[[ DATASET RECORDS, beginning ]]

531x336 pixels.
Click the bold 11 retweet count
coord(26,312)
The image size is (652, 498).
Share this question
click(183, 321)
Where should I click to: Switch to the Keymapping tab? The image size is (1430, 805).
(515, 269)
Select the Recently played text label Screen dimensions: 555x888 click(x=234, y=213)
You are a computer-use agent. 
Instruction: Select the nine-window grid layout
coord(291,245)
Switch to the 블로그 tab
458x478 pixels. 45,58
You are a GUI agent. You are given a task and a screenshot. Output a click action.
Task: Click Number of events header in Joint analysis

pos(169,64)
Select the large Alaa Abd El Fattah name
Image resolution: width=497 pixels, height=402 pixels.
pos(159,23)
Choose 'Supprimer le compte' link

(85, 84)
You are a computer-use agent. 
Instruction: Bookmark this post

[[ DATASET RECORDS, end ]]

» **TASK INSTRUCTIONS**
What you give back should be exactly the lines from the one with "Switch to the 블로그 tab" through the final line of the listing, and no others.

» **ANSWER TO THIS EXERCISE**
Switch to the 블로그 tab
458x478 pixels. 45,58
You are a GUI agent. You are given a task and a screenshot. Output a click action.
Task: Click Number of events header in Joint analysis

pos(169,64)
Select the large Alaa Abd El Fattah name
Image resolution: width=497 pixels, height=402 pixels.
pos(159,23)
Choose 'Supprimer le compte' link

(85, 84)
You are a computer-use agent. 
Instruction: Bookmark this post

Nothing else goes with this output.